A mesh-backed cap is a favorite for many hikers because the mesh provides good ventilation. And, you can combine a cap with a Buff or bandana for a DIY neck cape when moving through exposed areas. Or, combine a cap with a sun hoodie for maximum versatility and sun protection.
Cap worn with hoodie
A NOTE ABOUT HIKING VS RUNNING HATS:
A good running hat will also make a great hiking hat. A running hat is designed to stay on your head while you move quickly. So, it will also stay on your head comfortably when hiking.
The opposite of this isn’t true, though. You probably wouldn’t enjoy going running in hiking clothes. So, if you want to wear a hat for hiking and trail running, don’t get a hat designed for hiking, especially a full-brimmed hat.
Here are four boxes every hiking hat should check:
✅ LIGHTWEIGHT: A hiking hat should be lightweight. Try to keep it below 3 ounces since you’ll be carrying it in your pack if you aren’t wearing it. Also, lighter materials dry quicker. Lightweight hats also tend to be more comfortable for wearing all day.
✅ PACKABLE: A good hiking hat is packable and won’t look smashed when you unpack it. So, get a hat that will maintain its shape after being packed away.
✅ FIT: Make sure your hat fits well and is adjustable. You want your hiking hat to stay in place in windy conditions. So, get a hat that can be tightened or otherwise secured in place when the wind picks up. If a hat is adjustable, you can adjust the fit throughout the day to maintain comfort, too.
✅ BREATHABLE: Look for a hat that has lots of mesh or is made of breathable fabric. You’ll be sweating out there in the hot sun. So, make sure that sweat can evaporate. A good hat will be vented well enough that air can flow through it.
|Brand and Model||Style||Weight||Price|
|Sunday Afternoons Ultra Adventure||Caped||2.6 oz||$42|
|Outdoor Research Sun Runner||Caped||2.8 oz||$38|
|REI Co-op Sahara Outback||Caped||N/K||$39.95|
|Outdoor Research Sombriolet||Wide-brimmed||3.1 oz||$42|
|Shelta Firebird V2 Performance||Wide-brimmed||4 oz||$74.50|
|Tilley LTM6 Airflo Hat||Wide-brimmed||3.2 oz||$90|
|Columbia Bora Bora Booney II||Wide-brimmed||2.6 oz||$30|
|Arc'teryx Sinsola||Wide-brimmed||1.4 oz||$55|
|KUHL Renegade Cap||Cap||N/K||$29|
|Sunday Afternoons Aerial Cap||Cap||1.9 oz||$30|
|North Face Door to Trail||Cap||N/K||$30|
|Territory Run Long Haul Cap||Cap||N/K||$34|
Weight: 2.6 oz
This hat is perhaps the most unique and protective hat on this list. It uses a wide brim in the front that turns into a cape in the back to provide great sun coverage. And, this hat is shaped like a ball cap on top, so it will fit your head well. It has a cinch strap to tighten or loosen in the back to dial in the fit. And, this hat is made of lightweight and breathable materials, with strips of mesh running from the front to back.

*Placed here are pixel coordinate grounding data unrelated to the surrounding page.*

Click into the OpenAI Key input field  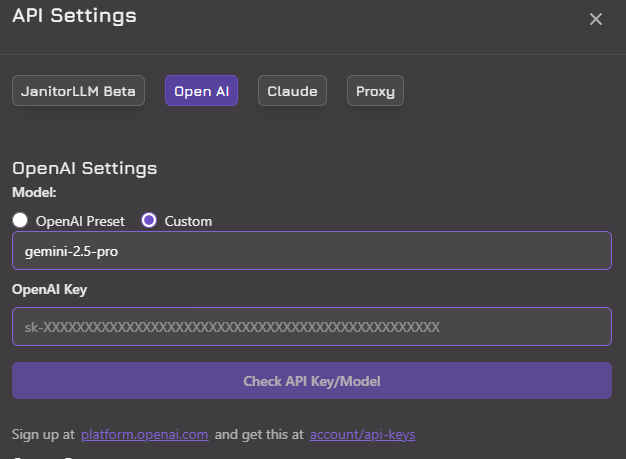coord(311,326)
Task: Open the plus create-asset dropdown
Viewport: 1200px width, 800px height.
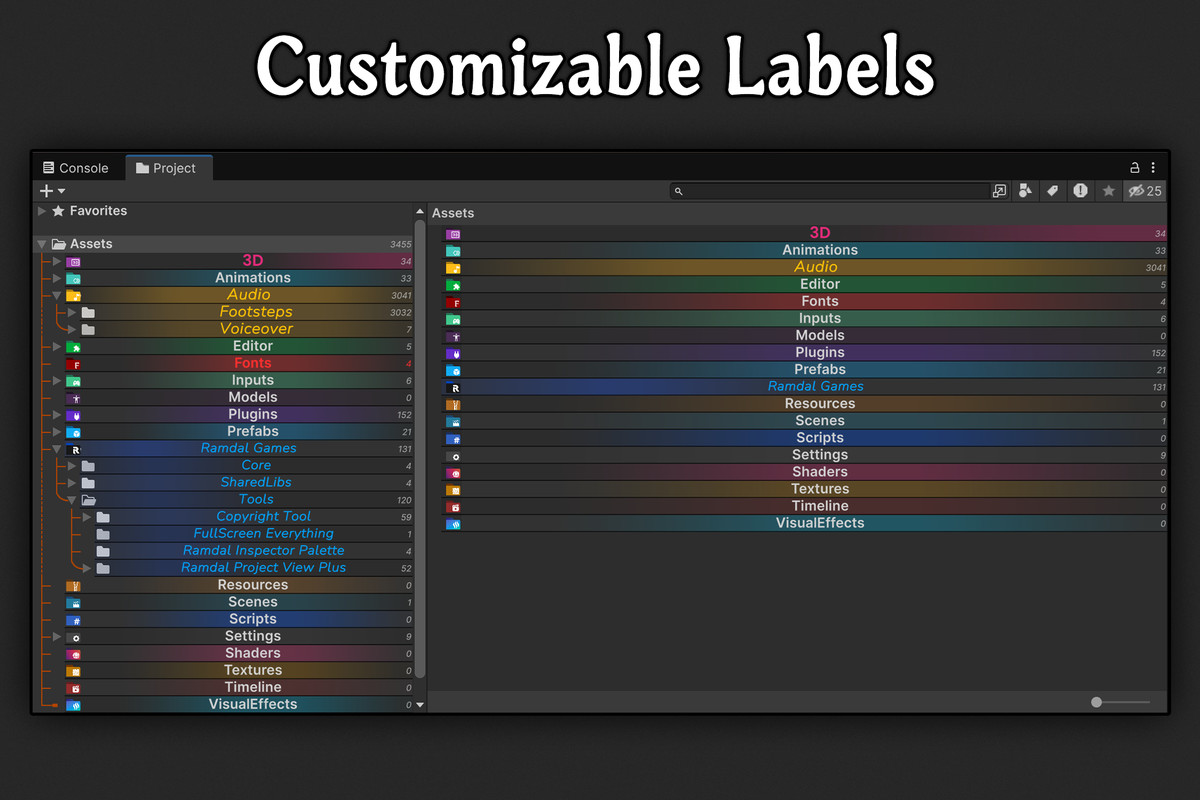Action: pyautogui.click(x=52, y=191)
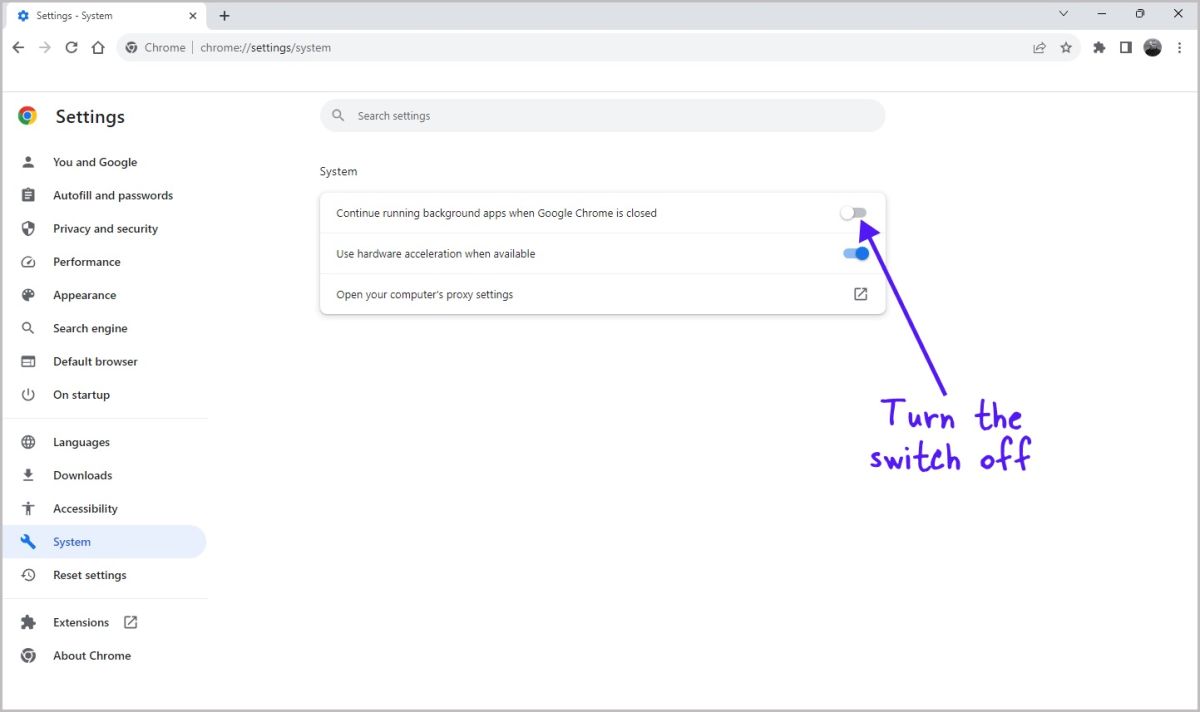The height and width of the screenshot is (712, 1200).
Task: Open the Privacy and security section
Action: [105, 228]
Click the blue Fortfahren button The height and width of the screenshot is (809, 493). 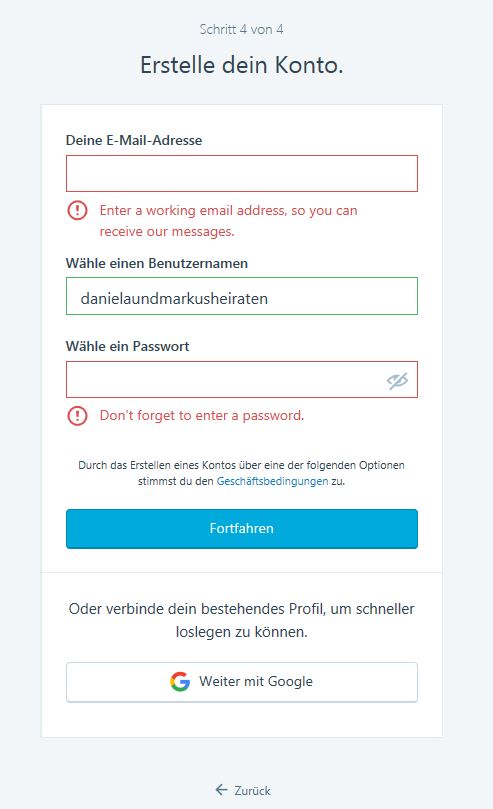[242, 528]
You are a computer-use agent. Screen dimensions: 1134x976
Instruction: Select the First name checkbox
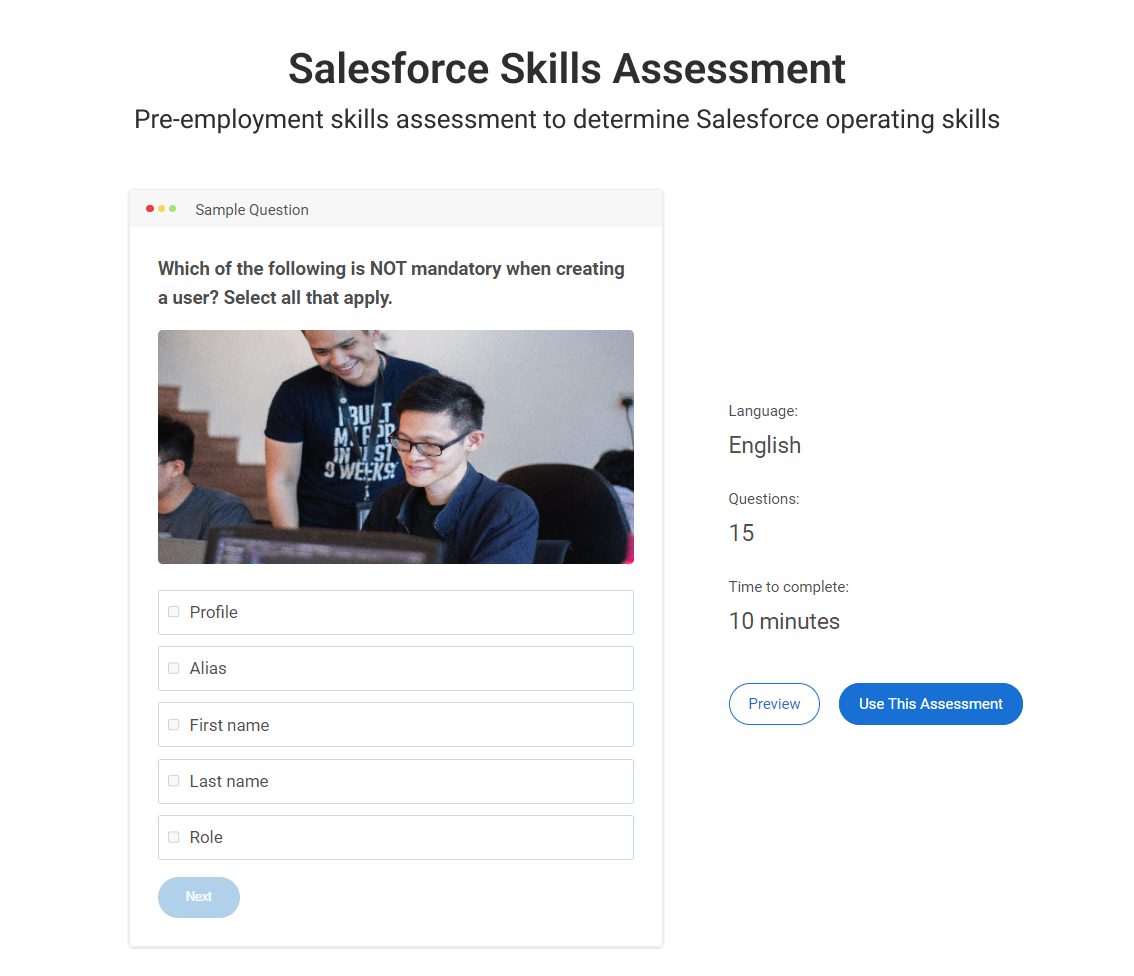tap(174, 725)

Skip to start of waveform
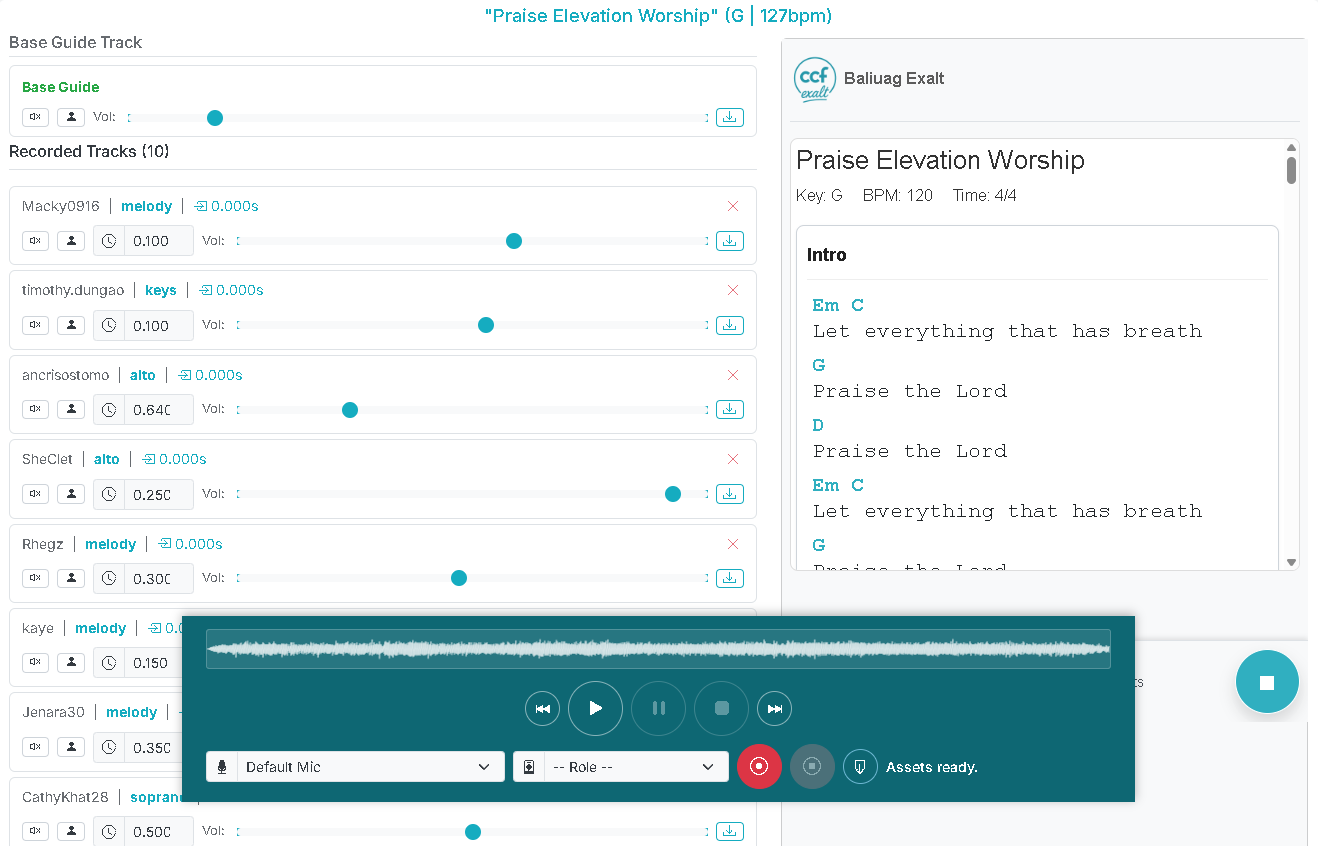(x=542, y=709)
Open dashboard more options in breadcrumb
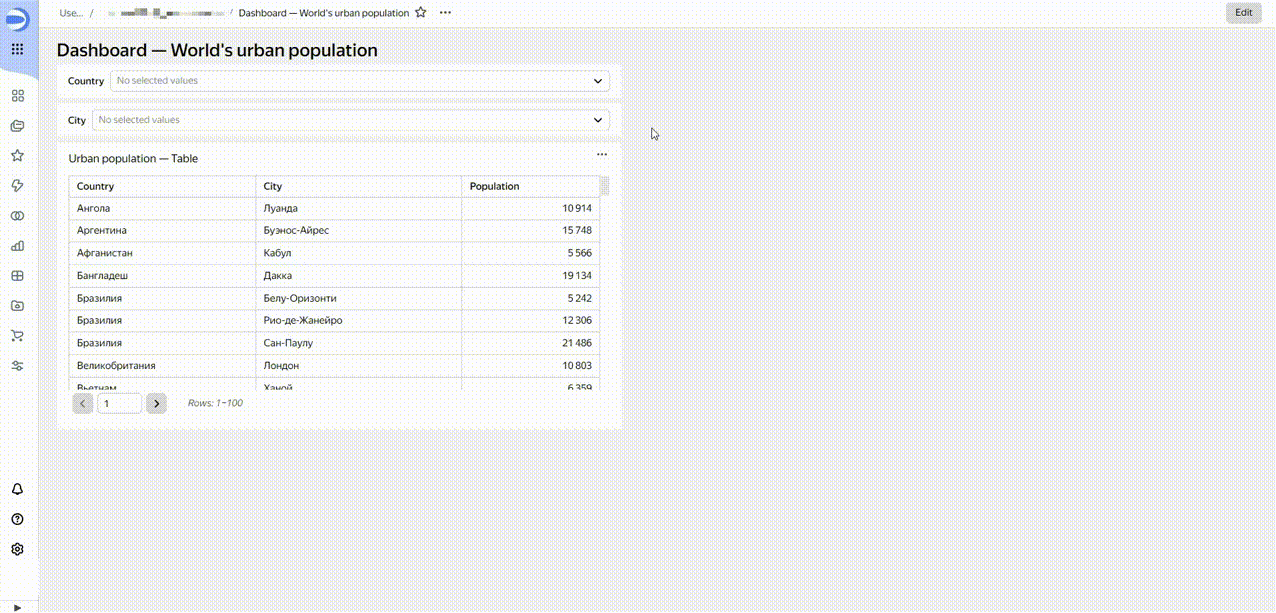The image size is (1276, 613). coord(445,13)
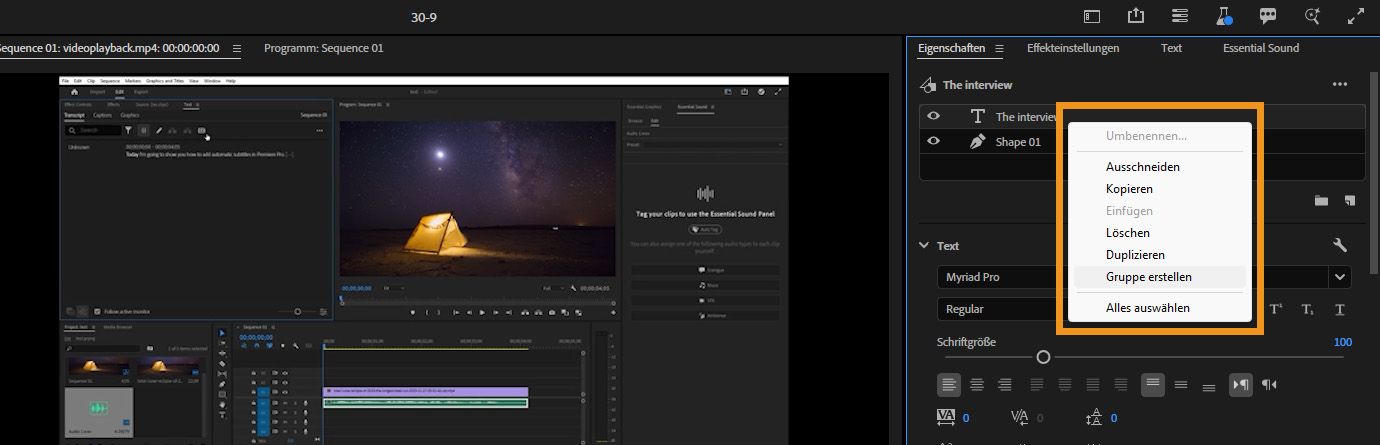Click the text tool wrench icon
1380x445 pixels.
tap(1340, 245)
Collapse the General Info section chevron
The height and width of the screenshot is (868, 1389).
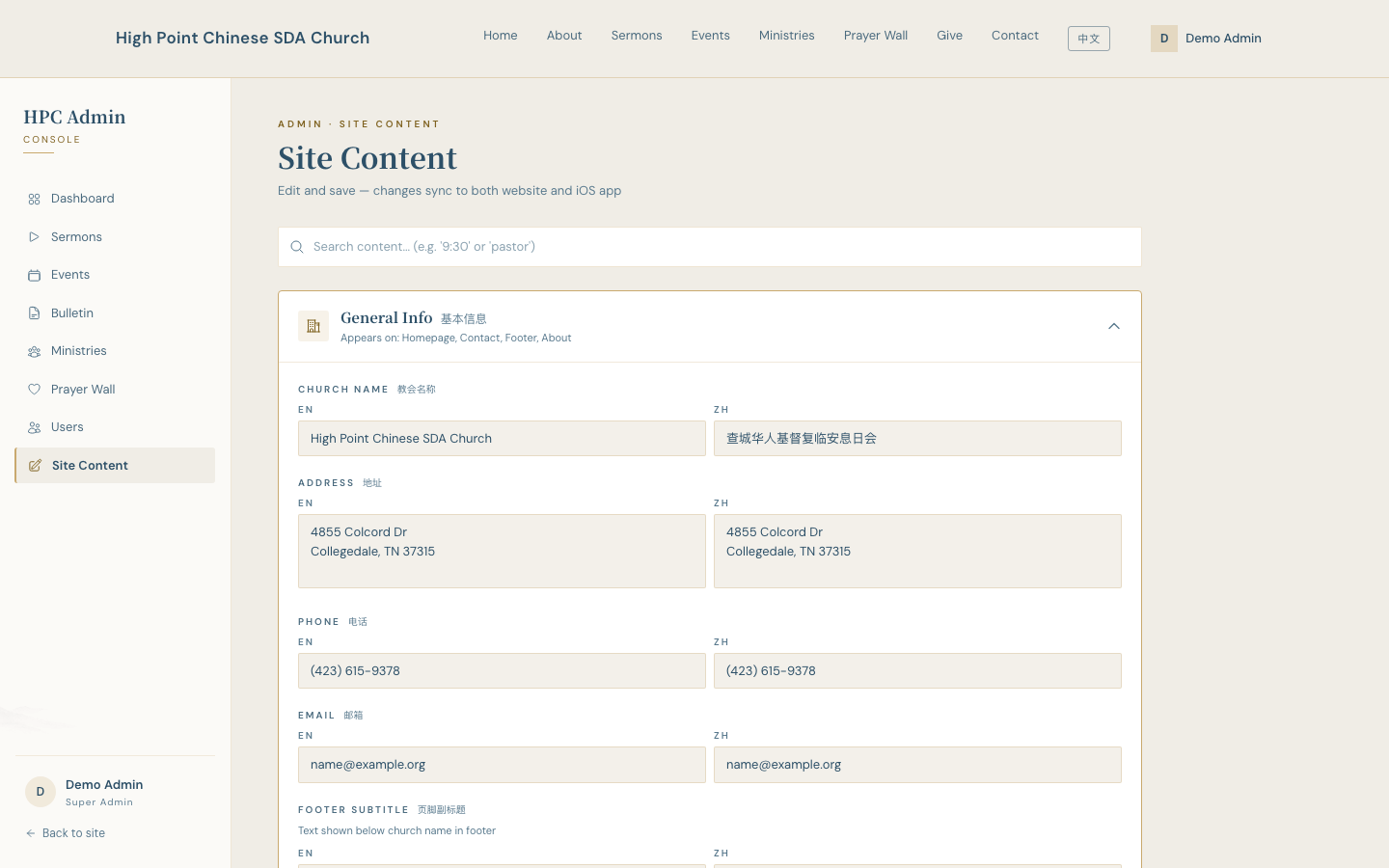[x=1114, y=326]
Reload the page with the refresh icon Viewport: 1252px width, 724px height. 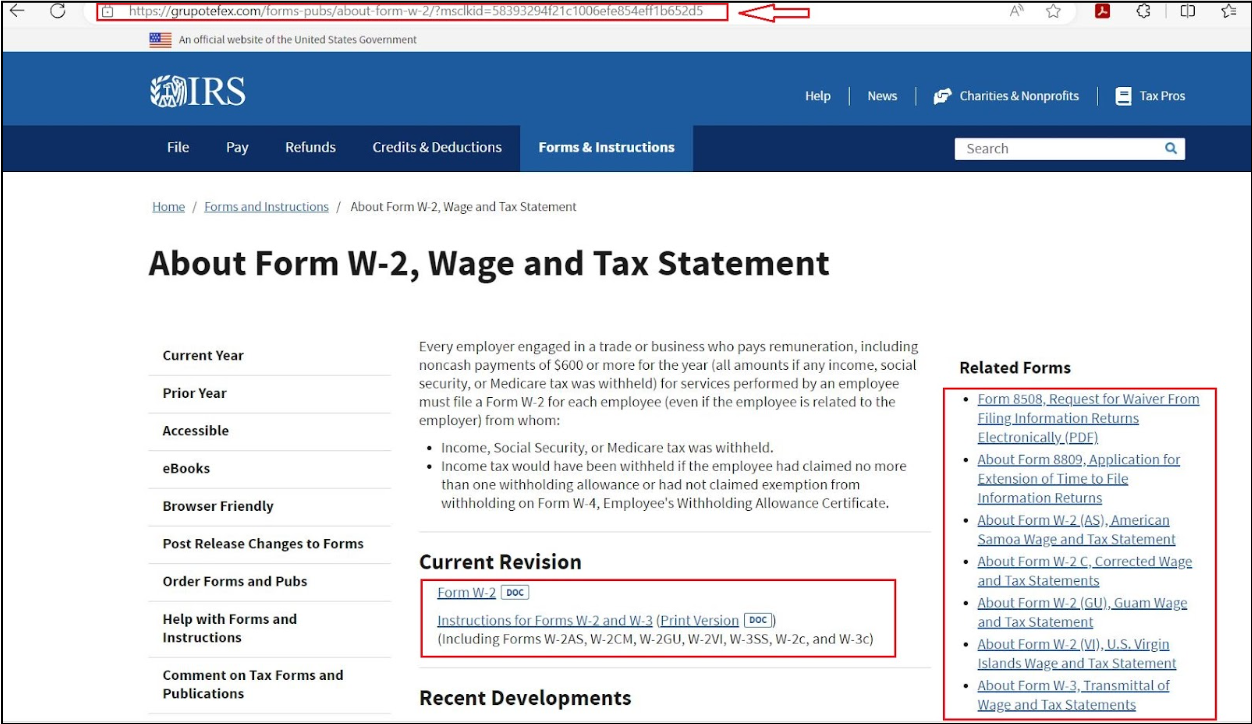click(58, 11)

This hat is extremely comfortable. So comfortable that it is easy to forget you’re wearing it, in fact. And, it has a sunglass lock so you can store your sunglasses on your forehead without losing them. Perhaps the only downside to this hat is its look. You will probably want to stash this hat in your pack before heading into town. Fortunately, this hat is very packable, it even has a crease in the bill to easily fold in half.
Weight: 2.8 oz
This hat looks like a caped hat, and it is. But the cape is removable, so this hat easily converts into a regular ballcap when extra sun protection isn’t needed. This feature makes this hat much more versatile than other caped hats since you can continue wearing it when you get to town or other places where you don’t want to be wearing a sun cape.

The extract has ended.